You're in a room with a box and that's all there is in the room. Your object is to manipulate the box until you've triggered all the little bells and whistles attached to it. And also the horns, buttons, ropes... you get the idea. It has secrets and surprises and you want to find them all.

This game has an extremely streamlined verb system. "Examine" and "undertake to interact with" (abbreviated "u") are its two primary actions. This is so smooth and prevents so many potential problems. The box is totally stuffed with weird contraptions, and if you had to worry about turning or pulling or tapping them, etc., etc., all but the most patient players would throw a fit trying to figure out what syntax to use. But "u" covers everything while still preserving the need for players to think about how they should manipulate the box.

I could see some people saying, Well, with so few verbs, why isn't this just a Twine game? Click the equivalent "u" or "x" hyperlinks and be done with it. But that wouldn't work, again because the box has so many components. In a hypertext game you'd have to click each component, click components within components, and then return back to previous screens to see what's changed or hasn't. It would be a headache. The parser allows everything to be right out in the open so that you can interact with anything at any time.

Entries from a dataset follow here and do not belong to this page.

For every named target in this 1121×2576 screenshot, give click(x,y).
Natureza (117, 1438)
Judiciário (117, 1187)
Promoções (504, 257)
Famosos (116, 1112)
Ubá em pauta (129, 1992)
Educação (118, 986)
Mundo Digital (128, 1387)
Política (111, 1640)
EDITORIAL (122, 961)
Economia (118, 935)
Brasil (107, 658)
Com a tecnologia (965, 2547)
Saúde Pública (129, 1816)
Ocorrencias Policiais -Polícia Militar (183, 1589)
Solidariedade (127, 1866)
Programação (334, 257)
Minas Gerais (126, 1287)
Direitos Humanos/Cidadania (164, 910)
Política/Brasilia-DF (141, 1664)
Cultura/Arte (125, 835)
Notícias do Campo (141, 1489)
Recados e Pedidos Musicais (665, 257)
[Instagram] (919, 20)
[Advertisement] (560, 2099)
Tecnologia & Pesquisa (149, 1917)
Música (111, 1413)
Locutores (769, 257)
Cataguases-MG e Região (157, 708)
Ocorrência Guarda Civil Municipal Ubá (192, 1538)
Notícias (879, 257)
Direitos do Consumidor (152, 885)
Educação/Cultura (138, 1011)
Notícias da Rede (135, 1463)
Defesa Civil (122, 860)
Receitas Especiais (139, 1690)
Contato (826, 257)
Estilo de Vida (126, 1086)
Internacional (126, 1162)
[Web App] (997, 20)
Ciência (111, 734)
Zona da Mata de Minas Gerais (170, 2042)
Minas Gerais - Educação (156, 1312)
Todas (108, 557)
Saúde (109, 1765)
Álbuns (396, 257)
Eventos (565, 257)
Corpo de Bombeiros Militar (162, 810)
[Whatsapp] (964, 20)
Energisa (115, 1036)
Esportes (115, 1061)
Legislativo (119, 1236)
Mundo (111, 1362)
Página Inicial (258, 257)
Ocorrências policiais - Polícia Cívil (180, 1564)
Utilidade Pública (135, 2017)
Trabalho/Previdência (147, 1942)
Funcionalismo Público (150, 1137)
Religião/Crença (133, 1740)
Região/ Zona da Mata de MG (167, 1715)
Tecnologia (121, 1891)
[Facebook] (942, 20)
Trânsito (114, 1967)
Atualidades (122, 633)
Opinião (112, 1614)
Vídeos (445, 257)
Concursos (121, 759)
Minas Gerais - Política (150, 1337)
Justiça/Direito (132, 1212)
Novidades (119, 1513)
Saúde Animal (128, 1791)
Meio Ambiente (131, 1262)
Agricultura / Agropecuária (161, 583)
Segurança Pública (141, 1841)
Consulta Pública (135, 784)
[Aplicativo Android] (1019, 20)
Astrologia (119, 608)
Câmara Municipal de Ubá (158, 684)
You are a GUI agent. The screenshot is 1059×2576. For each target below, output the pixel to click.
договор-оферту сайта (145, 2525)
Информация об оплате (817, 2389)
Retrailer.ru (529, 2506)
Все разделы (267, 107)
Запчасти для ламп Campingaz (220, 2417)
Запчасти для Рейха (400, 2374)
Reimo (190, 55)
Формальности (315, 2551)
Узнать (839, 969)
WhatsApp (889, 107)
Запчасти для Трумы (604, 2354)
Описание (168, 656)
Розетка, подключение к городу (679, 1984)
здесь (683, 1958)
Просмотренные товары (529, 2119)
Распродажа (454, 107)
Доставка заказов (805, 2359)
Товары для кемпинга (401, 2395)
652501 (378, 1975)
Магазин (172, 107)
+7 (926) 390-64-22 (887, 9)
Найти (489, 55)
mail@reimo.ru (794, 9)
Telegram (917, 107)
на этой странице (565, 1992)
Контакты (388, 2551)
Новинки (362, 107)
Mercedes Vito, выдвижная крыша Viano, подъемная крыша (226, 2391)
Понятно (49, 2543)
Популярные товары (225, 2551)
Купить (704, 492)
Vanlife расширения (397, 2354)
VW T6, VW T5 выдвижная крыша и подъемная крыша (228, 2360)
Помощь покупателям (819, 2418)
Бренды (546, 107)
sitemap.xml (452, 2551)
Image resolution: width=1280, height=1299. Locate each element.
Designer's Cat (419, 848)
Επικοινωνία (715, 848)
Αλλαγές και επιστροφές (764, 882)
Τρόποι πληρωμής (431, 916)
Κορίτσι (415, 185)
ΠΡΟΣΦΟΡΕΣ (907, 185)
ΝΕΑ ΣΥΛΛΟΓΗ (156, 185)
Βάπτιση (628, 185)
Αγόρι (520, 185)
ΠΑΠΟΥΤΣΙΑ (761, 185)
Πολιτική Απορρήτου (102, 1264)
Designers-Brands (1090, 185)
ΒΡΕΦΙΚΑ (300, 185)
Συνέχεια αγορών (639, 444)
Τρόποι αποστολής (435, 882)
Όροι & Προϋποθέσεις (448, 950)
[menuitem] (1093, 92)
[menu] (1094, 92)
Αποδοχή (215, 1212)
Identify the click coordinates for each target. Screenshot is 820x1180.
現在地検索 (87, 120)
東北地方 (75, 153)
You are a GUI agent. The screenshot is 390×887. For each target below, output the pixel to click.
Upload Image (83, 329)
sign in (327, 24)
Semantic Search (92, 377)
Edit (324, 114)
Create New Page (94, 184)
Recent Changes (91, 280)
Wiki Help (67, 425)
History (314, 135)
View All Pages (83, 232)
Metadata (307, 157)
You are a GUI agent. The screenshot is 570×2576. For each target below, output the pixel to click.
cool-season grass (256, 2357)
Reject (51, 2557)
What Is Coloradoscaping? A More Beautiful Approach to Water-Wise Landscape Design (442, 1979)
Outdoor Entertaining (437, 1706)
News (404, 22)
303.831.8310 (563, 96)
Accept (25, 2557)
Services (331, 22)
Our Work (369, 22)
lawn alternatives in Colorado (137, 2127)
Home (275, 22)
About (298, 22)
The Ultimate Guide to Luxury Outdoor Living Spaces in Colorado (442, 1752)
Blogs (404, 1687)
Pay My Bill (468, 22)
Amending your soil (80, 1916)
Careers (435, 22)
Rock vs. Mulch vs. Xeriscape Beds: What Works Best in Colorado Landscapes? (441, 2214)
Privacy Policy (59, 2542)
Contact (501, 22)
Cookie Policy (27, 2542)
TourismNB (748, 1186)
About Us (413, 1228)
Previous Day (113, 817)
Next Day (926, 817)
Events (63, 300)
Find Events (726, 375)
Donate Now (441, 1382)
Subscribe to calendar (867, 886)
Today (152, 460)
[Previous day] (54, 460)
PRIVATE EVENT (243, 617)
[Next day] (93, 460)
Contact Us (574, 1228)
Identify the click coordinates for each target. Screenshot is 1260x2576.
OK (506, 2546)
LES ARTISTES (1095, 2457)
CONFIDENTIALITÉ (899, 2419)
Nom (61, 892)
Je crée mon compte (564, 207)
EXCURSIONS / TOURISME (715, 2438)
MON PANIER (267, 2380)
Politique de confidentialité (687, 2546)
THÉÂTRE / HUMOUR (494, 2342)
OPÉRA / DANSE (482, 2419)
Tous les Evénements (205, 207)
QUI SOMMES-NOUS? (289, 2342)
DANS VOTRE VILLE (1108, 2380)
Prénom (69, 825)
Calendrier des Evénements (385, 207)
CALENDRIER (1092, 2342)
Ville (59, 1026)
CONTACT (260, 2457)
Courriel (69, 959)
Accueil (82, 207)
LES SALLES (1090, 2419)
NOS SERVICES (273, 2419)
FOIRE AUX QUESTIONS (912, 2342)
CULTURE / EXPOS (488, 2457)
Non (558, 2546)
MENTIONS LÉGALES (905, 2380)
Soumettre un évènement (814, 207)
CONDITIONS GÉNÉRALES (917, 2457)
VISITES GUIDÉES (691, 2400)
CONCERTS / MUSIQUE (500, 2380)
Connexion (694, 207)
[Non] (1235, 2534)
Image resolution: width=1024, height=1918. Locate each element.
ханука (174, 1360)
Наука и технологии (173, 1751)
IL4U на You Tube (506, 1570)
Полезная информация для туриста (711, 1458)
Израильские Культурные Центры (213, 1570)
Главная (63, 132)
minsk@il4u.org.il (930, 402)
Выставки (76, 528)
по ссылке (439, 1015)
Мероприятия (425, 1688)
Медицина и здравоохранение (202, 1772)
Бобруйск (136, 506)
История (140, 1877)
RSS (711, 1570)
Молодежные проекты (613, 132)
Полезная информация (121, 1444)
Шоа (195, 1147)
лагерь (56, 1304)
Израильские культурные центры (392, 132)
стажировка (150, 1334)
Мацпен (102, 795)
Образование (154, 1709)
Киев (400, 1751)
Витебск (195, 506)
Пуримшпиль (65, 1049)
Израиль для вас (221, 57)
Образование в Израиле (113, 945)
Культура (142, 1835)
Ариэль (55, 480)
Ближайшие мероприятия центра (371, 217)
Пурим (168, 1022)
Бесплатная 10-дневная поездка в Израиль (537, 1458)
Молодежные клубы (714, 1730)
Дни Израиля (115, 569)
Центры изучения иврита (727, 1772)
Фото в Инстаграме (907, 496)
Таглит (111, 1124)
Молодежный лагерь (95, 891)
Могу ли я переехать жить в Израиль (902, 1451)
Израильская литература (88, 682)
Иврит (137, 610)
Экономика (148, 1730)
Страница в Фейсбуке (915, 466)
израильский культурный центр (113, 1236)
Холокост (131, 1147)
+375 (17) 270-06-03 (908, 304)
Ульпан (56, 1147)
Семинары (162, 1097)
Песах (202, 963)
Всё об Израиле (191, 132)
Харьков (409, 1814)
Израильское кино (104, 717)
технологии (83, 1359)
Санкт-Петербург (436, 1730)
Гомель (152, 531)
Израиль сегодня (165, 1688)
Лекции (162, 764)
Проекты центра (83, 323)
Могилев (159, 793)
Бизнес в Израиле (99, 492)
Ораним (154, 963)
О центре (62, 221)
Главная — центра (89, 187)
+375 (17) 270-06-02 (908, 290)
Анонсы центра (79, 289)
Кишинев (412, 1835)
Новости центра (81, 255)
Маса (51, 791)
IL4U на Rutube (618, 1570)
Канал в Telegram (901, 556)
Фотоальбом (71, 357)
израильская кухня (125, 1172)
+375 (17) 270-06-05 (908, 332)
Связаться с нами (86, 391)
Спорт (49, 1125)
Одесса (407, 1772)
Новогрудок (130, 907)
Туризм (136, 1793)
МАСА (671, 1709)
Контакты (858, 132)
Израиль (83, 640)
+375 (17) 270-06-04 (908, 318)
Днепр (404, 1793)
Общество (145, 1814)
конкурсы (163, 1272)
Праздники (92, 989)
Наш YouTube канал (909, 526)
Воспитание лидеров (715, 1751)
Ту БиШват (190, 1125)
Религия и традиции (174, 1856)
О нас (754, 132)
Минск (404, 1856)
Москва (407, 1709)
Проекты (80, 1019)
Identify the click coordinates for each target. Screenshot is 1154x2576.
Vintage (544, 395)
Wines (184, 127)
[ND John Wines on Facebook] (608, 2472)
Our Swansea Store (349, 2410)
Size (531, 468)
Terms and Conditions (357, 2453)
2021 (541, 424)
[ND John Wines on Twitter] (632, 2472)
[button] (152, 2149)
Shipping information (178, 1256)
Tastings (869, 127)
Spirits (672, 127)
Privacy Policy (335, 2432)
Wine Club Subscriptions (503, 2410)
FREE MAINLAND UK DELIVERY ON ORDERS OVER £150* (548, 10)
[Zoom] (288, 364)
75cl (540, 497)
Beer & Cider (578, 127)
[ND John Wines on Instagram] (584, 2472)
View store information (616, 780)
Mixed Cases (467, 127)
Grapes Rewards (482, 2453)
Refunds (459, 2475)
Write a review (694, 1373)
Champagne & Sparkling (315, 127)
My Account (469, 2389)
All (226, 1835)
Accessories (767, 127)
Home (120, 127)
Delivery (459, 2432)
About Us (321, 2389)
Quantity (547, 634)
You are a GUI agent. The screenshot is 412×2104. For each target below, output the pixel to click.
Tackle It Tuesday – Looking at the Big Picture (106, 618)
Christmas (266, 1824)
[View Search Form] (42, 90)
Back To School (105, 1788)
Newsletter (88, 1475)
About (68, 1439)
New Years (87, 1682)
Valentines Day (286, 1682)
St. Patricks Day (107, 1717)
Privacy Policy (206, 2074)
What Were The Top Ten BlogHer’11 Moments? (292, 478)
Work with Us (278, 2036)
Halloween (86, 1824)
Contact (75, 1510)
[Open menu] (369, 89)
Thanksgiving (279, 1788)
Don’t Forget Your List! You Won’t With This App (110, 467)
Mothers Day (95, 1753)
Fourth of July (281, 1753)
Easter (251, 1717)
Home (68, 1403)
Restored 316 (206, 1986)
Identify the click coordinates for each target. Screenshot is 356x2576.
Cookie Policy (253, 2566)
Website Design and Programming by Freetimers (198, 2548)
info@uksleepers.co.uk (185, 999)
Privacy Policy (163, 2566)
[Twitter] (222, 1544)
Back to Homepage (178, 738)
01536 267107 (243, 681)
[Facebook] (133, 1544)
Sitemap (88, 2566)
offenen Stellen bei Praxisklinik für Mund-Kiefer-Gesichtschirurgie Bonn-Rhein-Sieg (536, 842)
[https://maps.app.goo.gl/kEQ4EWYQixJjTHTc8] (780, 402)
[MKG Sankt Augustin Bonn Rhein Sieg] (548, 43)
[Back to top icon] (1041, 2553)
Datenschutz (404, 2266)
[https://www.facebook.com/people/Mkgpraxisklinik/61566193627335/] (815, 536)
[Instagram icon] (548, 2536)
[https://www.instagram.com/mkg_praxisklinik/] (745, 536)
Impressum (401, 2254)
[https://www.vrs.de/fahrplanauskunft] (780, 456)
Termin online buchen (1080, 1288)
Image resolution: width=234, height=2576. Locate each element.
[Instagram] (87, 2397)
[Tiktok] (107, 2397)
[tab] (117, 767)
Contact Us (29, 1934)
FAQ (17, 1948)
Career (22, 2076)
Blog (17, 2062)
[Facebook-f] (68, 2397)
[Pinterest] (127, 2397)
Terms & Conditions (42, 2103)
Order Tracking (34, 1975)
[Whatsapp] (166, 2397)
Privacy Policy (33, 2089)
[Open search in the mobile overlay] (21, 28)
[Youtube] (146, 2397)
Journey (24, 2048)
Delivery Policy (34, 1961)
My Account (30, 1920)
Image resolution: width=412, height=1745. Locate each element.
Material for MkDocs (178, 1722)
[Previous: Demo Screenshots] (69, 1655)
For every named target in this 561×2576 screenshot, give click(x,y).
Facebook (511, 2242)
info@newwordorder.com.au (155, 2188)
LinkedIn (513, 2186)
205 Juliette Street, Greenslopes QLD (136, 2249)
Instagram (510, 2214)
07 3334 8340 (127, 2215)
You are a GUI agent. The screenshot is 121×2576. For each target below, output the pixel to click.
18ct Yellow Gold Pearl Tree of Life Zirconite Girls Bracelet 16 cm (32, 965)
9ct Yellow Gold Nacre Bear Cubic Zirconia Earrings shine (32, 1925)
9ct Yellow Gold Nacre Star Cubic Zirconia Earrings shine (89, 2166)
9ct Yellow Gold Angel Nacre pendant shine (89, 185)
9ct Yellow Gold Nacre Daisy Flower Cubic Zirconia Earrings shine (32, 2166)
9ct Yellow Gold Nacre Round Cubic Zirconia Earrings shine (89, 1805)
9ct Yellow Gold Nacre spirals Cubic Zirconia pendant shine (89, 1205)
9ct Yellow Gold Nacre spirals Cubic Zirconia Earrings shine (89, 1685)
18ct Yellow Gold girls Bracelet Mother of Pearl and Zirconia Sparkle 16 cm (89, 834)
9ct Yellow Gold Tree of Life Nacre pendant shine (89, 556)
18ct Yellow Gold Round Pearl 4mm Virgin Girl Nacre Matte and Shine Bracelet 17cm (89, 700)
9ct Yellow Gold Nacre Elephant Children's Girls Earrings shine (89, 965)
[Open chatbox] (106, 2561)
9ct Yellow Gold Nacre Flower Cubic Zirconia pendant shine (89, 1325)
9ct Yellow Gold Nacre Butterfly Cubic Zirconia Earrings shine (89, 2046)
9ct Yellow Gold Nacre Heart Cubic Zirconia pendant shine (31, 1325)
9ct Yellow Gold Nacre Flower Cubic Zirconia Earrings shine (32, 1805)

Since this game is a pure puzzle and descriptions are brief, I could also see some people overlooking how good the writing is. It's very good. It manages to give you clues, reward you for solving puzzles, and paint a clear description of the box (no matter how complicated the box gets) all within the same snappy little sentences. A tone, a personality emerges from the game that's perfectly complementary to the bizarre Variety Box itself.